[Quoted text]

Hello Secret Agents!
Today, we’re diving into a very specific and obvious problem faced by centralized and decentralized exchanges: front running.
Frontrunning has existed in traditional finance for decades and is an illegal attack vector that only insiders can exploit. However, due to the public nature of blockchains, frontrunning in crypto happens all the time.
Because users can see transactions and their corresponding gas prices before a block is mined, it’s easy for attackers to submit a transaction with a higher gas price, resulting in their own transactions being mined first.
Front Running & Automated Market Makers (AMMs)
For this post, we’re interested in examining the frontrunning problem in the context of Automated Market Makers (AMMs). This will help explain how Secret Markets (a Secret Uniswap built on Secret Network) will prevent and mitigate front running in crypto.
In 2019, I wrote about preventing front running with private smart contracts, specifically exploring how front running affects decentralized exchanges with open order books, such as 0x.

[Written problem A]
Answer these questions from the post on front running:
(i) In traditional finance, who are the only people able to exploit frontrunning?
(ii) What do attackers set higher on their own transaction so that it is mined first?
(iii) Which decentralized exchange with open order books is named as an example?
[Written problem B] Reproduce the post on front running from "Frontrunning has existed" to "being mined first.", word for word.
[Written problem C] Continue the post on front running from the point where it stops.
The data plays no part in any of this.

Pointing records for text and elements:
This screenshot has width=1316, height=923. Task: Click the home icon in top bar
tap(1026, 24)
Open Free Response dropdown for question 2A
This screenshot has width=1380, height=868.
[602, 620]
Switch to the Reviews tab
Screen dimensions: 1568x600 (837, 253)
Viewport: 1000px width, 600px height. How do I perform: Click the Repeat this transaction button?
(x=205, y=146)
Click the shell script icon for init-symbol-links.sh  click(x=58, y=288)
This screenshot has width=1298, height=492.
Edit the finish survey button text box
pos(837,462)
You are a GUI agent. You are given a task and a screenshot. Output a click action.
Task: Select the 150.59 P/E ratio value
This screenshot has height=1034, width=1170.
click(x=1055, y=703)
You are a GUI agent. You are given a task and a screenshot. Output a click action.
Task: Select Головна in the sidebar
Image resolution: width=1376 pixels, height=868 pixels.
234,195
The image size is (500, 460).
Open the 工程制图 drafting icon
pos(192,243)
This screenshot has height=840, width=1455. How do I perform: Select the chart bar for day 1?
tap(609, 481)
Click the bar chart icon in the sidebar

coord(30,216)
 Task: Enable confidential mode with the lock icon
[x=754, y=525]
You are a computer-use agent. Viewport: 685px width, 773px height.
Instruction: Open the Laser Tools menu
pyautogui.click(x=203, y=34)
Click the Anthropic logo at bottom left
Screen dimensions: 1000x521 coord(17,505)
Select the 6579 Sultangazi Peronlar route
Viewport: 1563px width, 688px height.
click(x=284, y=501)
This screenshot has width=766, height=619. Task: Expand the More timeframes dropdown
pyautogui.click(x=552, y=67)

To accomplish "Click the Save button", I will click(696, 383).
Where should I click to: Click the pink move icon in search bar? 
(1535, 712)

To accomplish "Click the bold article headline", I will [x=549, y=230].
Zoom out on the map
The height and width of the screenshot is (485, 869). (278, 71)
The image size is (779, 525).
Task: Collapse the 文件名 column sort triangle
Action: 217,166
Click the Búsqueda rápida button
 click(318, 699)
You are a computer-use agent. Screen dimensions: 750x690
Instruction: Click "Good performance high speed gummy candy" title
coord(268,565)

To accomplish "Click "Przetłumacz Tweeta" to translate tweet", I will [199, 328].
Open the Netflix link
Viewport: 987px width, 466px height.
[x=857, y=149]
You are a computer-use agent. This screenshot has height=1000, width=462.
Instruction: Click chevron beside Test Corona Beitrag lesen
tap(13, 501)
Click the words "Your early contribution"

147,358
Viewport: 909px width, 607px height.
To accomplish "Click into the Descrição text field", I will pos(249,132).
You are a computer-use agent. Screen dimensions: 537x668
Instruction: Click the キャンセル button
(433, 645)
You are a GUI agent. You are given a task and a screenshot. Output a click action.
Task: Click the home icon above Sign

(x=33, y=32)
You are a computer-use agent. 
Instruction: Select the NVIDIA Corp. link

[Task answer A]
(i) Insiders
(ii) The gas price
(iii) 0x

[Task answer B]
Frontrunning has existed in traditional finance for decades and is an illegal attack vector that only insiders can exploit. However, due to the public nature of blockchains, frontrunning in crypto happens all the time.
Because users can see transactions and their corresponding gas prices before a block is mined, it’s easy for attackers to submit a transaction with a higher gas price, resulting in their own transactions being mined first.

[Task answer C]
These days, almost all of the DeFi volume is on AMMs, where the problem of automated front running by bots is still very real. In fact, Hayden Adams, the creator of Uniswap, introduced the original smart contracts to Vitalik Buterin in this thread about improving the front-running resistance of constant-product market makers!
“Blockchains, and specifically smart contracts, have promised to create fair and transparent trading ecosystems. Unfortunately, we show that this promise has not been met. We document and quantify the widespread and rising deployment of arbitrage bots in blockchain systems, specifically in decentralized exchanges. Like high-frequency traders on Wall Street, these bots exploit inefficiencies in decentralized exchanges, paying high transaction fees and optimizing network latency to frontrun, i.e., anticipate and exploit, ordinary users’ trades.”
Why Frontrunning Happens on AMMs
Front-running attacks on AMM platforms like Uniswap are fairly easy to grasp if you’re familiar with blockchain technology and smart contracts. It’s not really surprising that Bancor experienced a front-running attack soon after going live. Uniswap is no different. However, it’s indirectly providing liquidity for many tokens within Ethereum DeFi.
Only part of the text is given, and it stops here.